#### [DATA EXCERPTS]

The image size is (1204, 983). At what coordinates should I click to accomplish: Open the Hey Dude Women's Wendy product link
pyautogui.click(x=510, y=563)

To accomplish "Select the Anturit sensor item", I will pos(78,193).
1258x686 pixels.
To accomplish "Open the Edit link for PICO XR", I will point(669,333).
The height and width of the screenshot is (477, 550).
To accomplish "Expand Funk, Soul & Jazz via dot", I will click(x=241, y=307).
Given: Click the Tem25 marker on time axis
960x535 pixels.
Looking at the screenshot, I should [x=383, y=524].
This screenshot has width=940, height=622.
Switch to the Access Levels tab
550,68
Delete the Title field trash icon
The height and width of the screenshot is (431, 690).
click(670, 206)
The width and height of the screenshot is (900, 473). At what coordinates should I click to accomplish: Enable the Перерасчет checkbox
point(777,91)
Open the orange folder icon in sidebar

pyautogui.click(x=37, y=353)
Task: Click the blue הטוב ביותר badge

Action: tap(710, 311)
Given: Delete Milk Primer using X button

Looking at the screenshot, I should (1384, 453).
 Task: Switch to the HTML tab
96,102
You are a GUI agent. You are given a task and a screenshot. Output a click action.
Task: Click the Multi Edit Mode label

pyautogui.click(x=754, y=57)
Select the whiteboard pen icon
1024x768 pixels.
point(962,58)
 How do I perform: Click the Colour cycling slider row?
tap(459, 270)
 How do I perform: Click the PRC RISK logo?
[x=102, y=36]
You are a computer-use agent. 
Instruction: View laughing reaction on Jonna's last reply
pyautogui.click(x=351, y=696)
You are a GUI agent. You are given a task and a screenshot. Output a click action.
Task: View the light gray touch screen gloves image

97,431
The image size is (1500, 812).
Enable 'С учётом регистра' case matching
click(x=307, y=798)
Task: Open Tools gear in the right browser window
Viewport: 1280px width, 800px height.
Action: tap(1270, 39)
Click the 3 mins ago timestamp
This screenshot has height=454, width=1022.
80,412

#### [REQUIRED WORK]
Write out word for word only the lines from the one with "Enable 'С учётом регистра' case matching" to the end of the material, both ends included.

#### [ANSWER AREA]
Enable 'С учётом регистра' case matching
click(x=307, y=798)
Task: Open Tools gear in the right browser window
Viewport: 1280px width, 800px height.
Action: tap(1270, 39)
Click the 3 mins ago timestamp
This screenshot has height=454, width=1022.
80,412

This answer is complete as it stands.